Actually, all that stuff has happened, some of it during the past year or two. You would have found out about some of those stories without this newspaper; some of it not. Unless history has ended, things like that will crop up again, and soon.
# # # # #
UPDATE: Today (Monday, Feb. 25), we heard back from Rollin Richmond via HSU public information officer Paul Mann, who offered this statement:
President Richmond plans to arrange a meeting with Kevin and campus colleagues to see if there is some way we might help. One thought is whether faculty and student interns could provide useful technical input or research and analysis in such areas as the Eye's marketing or more advanced digitization. Over the years, we've worked with scores of community partners and small enterprises in this way. Maybe we could provide info-tech expertise.
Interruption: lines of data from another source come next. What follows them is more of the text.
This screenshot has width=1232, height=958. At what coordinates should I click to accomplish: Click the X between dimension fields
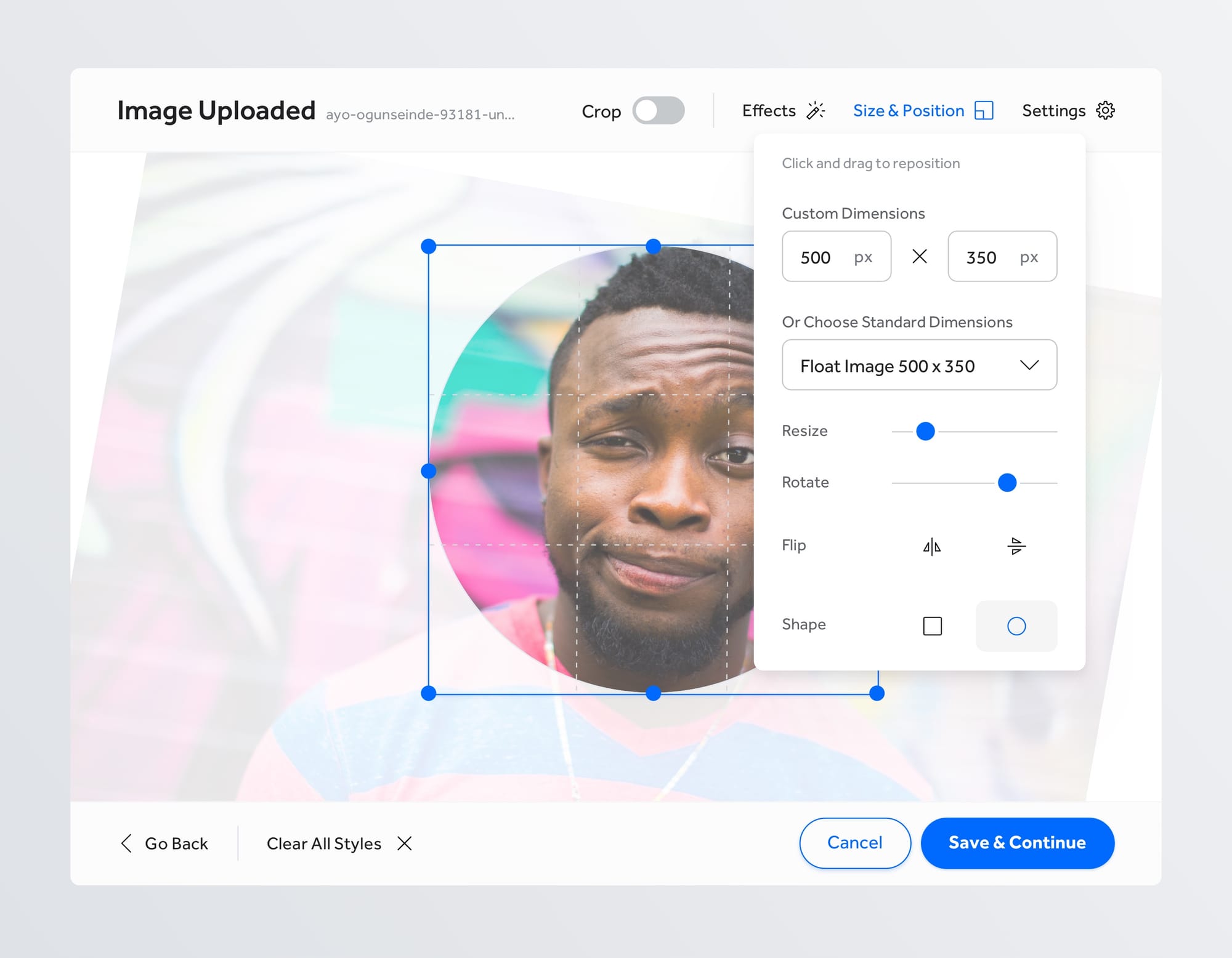point(919,257)
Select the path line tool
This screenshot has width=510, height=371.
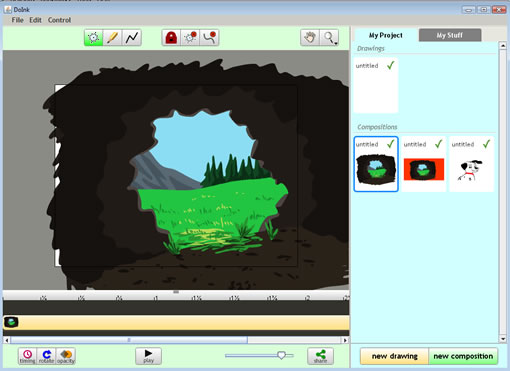pos(132,37)
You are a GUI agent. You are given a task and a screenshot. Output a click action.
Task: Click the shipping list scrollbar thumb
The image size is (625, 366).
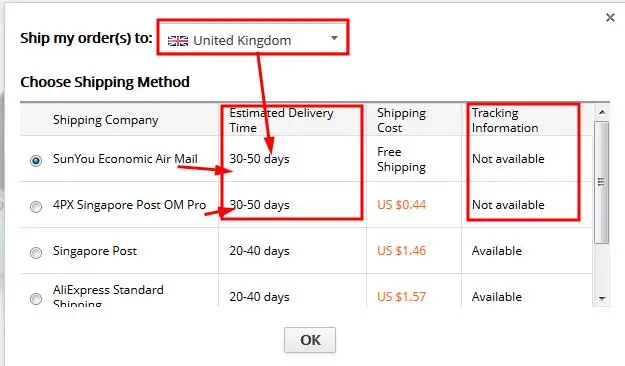(x=602, y=182)
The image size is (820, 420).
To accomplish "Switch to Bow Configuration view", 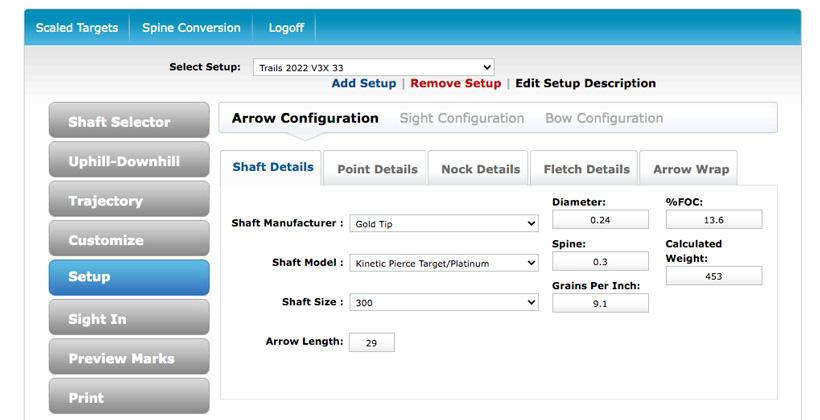I will 604,118.
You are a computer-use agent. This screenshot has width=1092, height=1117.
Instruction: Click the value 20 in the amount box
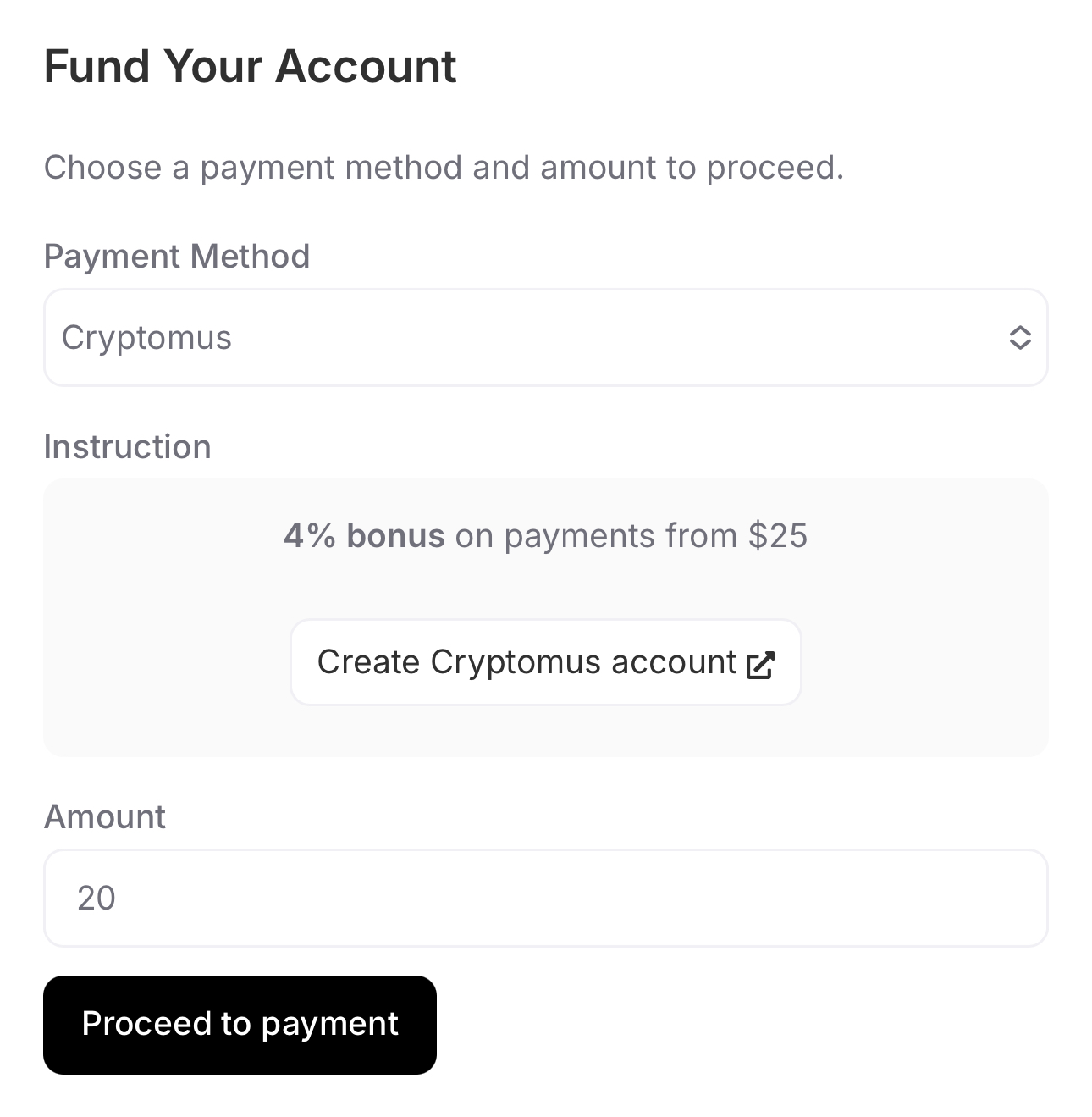97,898
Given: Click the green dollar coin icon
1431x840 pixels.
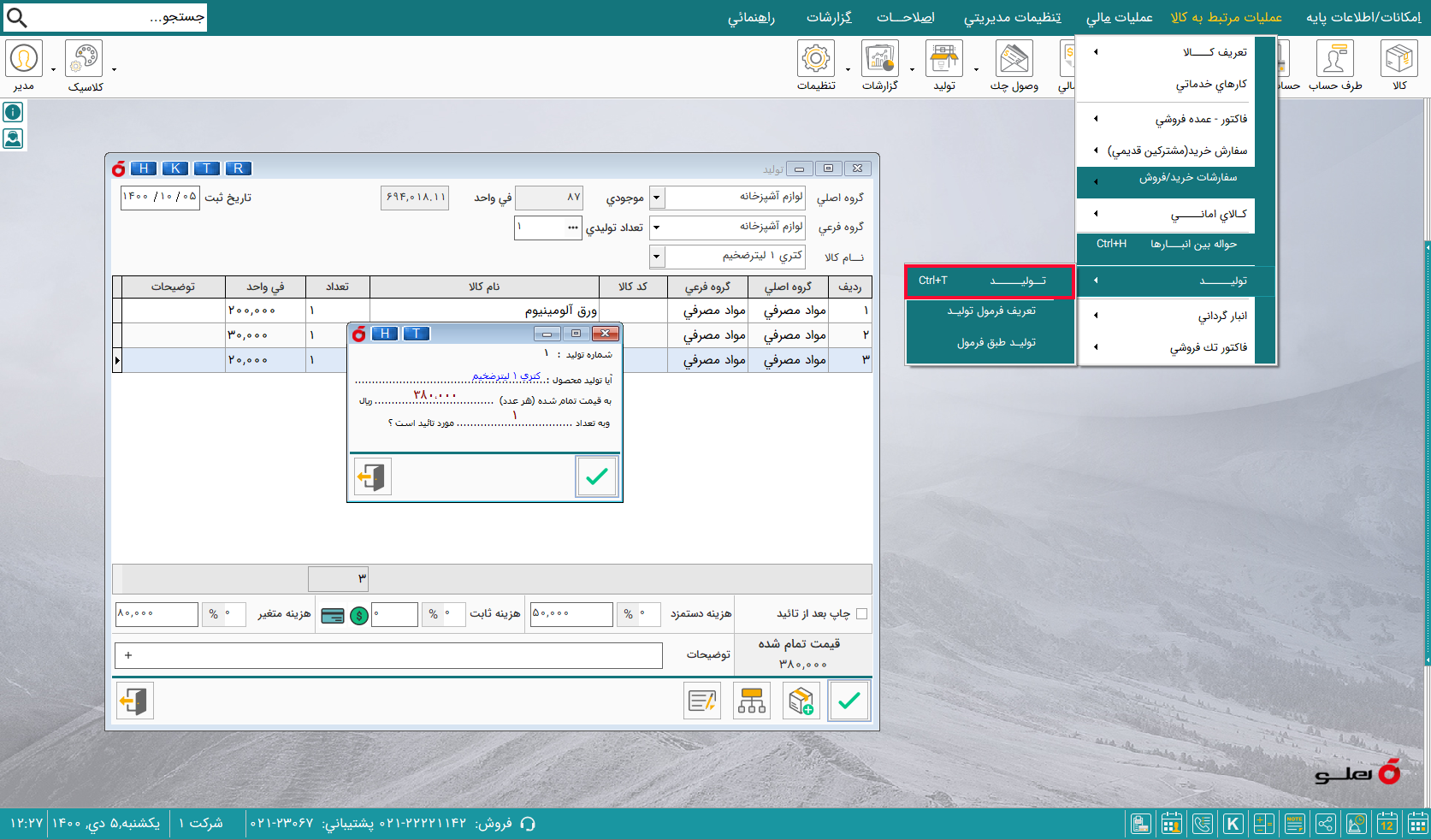Looking at the screenshot, I should coord(359,615).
We'll see whether concrete ideas and proposals come out of our informal brainstorming.
In a follow-up email, Mann referred to a piece he wrote for the Times-Standard about ways in which students have helped local businesses, including Los Bagels and Babe's Pizza, with market research. To the question of how a university-owned newspaper would be able to cover news about the university objectively, he responded, "'University-owned' is a leap and 100 percent premature."